Subacute Nodular Migratory Panniculitis (Vilanova Disease) Workup
- Author: Sarah B Sawyer, MD; Chief Editor: William D James, MD more...
Laboratory Studies
- The erythrocyte sedimentation rate is commonly elevated in patients with Vilanova disease.
- The antistreptolysin O titer should be checked because it is elevated in some patients.
- The physician should perform a tuberculin skin test because other diseases in the differential diagnosis can have tuberculous etiologies.
- Serum rheumatoid factor levels have been elevated in some patients, although the reason for this is not known.

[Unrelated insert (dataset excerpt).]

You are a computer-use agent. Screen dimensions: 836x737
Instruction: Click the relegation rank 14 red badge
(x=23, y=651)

- A CBC count can be performed to rule out infection, especially if the patient has described a sore throat or a fever.
- An antinuclear antibody or anti-dsDNA antibody test can be ordered to help rule out lupus panniculitis.

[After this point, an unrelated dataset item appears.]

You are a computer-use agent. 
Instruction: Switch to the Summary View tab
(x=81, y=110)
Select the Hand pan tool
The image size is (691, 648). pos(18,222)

- An alpha1-antitrypsin level can be ordered to help rule out deficiency-induced panniculitis.
- Anti-DNAse B titers also may be elevated, as they are often elevated in various forms of panniculitis.
- Several cases have been reported of Vilanova disease associated with thyroid disease. Thyrotropin and free T4 levels should also be checked.
Imaging Studies
- A chest radiograph should be obtained to rule out sarcoidosis and tuberculosis.
Histologic Findings
Subacute nodular migratory panniculitis is histologically characterized by granulation tissue–like capillary proliferation and septal widening secondary to granulomas and fibrosis. A mild lymphocytic and giant cell inflammation is observed, often lining the walls of the septa. Eosinophils and neutrophils may also be observed. The endothelial cells of the small vessels proliferate and can fill the entire lumen. The capillaries can take on a coiled, swollen appearance. Little to no vasculitis or phlebitis is present. The septa of the subcutaneous tissue exhibit granulomatous changes and notable changes in collagen fibers.[8]
In contrast, chronic erythema nodosum exhibits small vessel vasculitis and only mild septal change. Disease may extend to the adjacent fat lobules, and the inflammation often extends up to the deep dermis. Septal fibrosis is not present in chronic erythema nodosum.